While members help cover our costs, donations from other organizations are critical also. Walmart Foundation‘s Local Community Grants have really made a difference in letting us continue our program efforts – many people don’t realize how Walmart through their foundation helps many local nonprofits. We’ve also received in the last 2 years a grant from Buzzi Unicem and were a Darrell Wiatt Family Philanthropy Essay Contest recipient through the PCCF – both greatly appreciated.

Individual private donors have also made a difference, we’ve listed many of those on our contributors webpage. You can also help – stop by during our Open Shop hours and ask to learn more, or you can donate directly through our website, or help out by volunteering with our organization!

Laser Etching Glass

Glass fusing and slumping equipment
Newly donated glass fusing and slumping equipment.

It started right after some donated glass fusing and slumping equipment, more on that in a future post, that was dropped off at Castlemakers. Troy, one of our more creative members, came in during open shop night with a sheet of glass and asked what our laser engraver/cutter would do to it. Since I wasn’t sure, it seemed like the perfect opportunity to find out.

Etching glass with our CO2 laser.

As it turns out it, it works great for etching! Power settings were modest and it gives a nice frosted look to the glass in a single pass.

Cutting really didn’t work though. We weren’t totally surprised that cutting would be more difficult, so started experimenting with the settings.

With wood or acrylic you can make multiple passes that will continue to cut through the material. A slower process, and sometimes takes refocusing the beam, but you can get the job done.

CO2 Laser Cutting Glass Results

In this case we learned that the glass seems to absorb enough heat that it starts chipping and cracking. Perhaps it was the type of glass we were using, the glass used was a home project leftover. You can see from the picture it was not a clean cut and eventually created a longer crack in the glass. For now we’ll just manually cut glass until we get the new diamond saw setup. But we did learn how to etch using the laser!

Halloween Making at PCPL

For the last several years we’ve been helping out at the Putnam County Public Library (PCPL) with their Scary Science event on Halloween. It always draws a crowd and love making things for the event.

A trick or treater tries on the animated eye mask we made for Halloween.

We usually bring one of our 3D printers to make something there and this year we printed out a mask for an artificial animated eye. And while not original, we made a ghost for a robotic vacuum that was often seen wandering around the library’s lower level cleaning up things.

Topping off our tricks was an updated version of Pepper’s Ghost, an optical illusion that makes animated things appear to be floating, using a tablet and a prism created on our laser cutter. We already have some ideas for next year’s event!

2023 Putt Putnam County

You could start the course by the downtown square.

The First Friday in October is always one of my favorites because of our annual mini-golf hole tournament in downtown Greencastle. We had a record number of holes again this year, with 14 mini-golf holes lined down Franklin Street.

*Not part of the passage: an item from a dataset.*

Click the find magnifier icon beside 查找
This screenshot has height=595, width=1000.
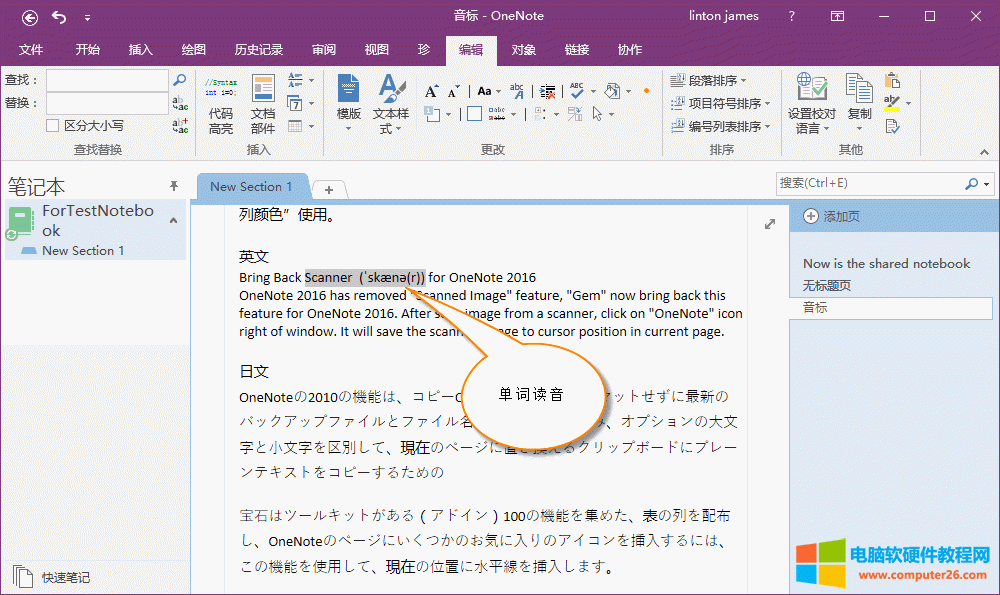[180, 80]

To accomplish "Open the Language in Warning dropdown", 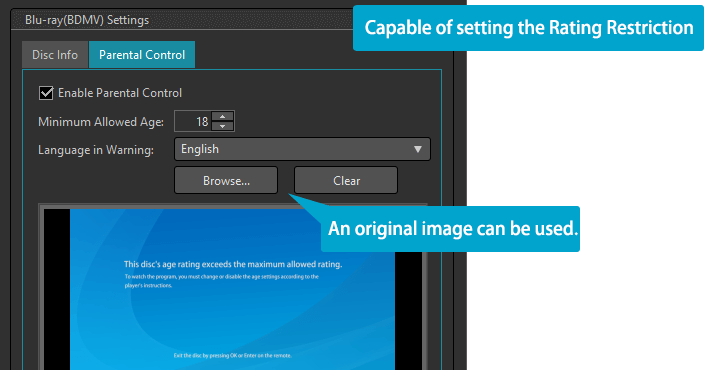I will click(x=302, y=149).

Maker Challenge mini-golf hole at Putt Putnam County 2023
Maker Challenge had 3D printed obstacles.

With so many choices it’s always hard to pick a favorite, plus a few of the most popular mini-golf holes from previous years reappeared. Putnam County Public Library‘s new entry was popular, along with the Halloween themed hole that had a skeleton with light up eyes. Walk in the Park was a new themed hole based on input from Putnam County youth that stopped by our September First Friday project. And the Maker Challenge hole was updated this year to literally include a green castle!

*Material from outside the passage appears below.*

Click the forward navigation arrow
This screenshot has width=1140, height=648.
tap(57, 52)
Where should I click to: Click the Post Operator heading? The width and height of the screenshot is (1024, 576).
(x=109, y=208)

2023 Putt Putnam County Virtual mini-golf hole.
The golf ball traveled through downtown Greencastle.

A personal favorite was the ‘virtual’ mini-golf hole where you hit a physical golf ball that then appeared on a Google map of downtown Greencastle displayed on a TV screen. The hole even had an easter egg where a hole-in-one on the first 2 screens would let you try your hand at navigating the one way streets and road construction in downtown Greencastle. Look for this hole to be back in the 2024 Putt Putnam County event… with a new virtual course and of course more construction obstacles!!

By the end of the evening the skies were clearing for the players on the course.

Resin 3D Printing

Last year we had a Stereolithography (SLA) 3D printer donated to the makerspace and finally made time to get it up and running. The makerspace has been using using fused filament fabrication (FFF or FDM) since we moved into the physical makerspace and myself longer than that, but have resisted making the leap to other forms until now.

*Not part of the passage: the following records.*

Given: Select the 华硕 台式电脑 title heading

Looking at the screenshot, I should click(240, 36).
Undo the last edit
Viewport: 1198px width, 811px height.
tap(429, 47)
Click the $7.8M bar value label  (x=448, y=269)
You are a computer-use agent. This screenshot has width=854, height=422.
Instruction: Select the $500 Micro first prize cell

Resin 3D printing workstation at Castlemakers.
Our Resin 3D Printing workstation

SLA so far has been pretty much what I expected: really great resolution and detail but it’s more complex dealing with the uncured resin. Post-processing time and especially cleanup is more involved than FFF, so processing 3D prints in batches makes a lot of sense. We haven’t experimented much with different resins, cost of the resin feels like it it is much more than FFF printing, although it’s a difficult comparison since SLA prints use a lot less resin and the uncured resin can be reused if you’re careful.

Resin printed Eiffel tower at Castlemakers
Eiffel Tower Printed at 50 microns

But oh, what resolution compared to FFF printing! You’re hard pressed to see the height layer lines when printing at 50 microns (yes, that’s .05 mm or .002″) and ours will let us print at 20 microns if you’re willing to take the time. X and Y dimensional resolution is at 75 microns (.075 mm/.03″), which is something you’re not going to see coming out of a filament nozzle printer. Of course for those levels of detail it will take longer to print, although the Digital Light Processing (DLP) system helps make the individual layer printing time much shorter.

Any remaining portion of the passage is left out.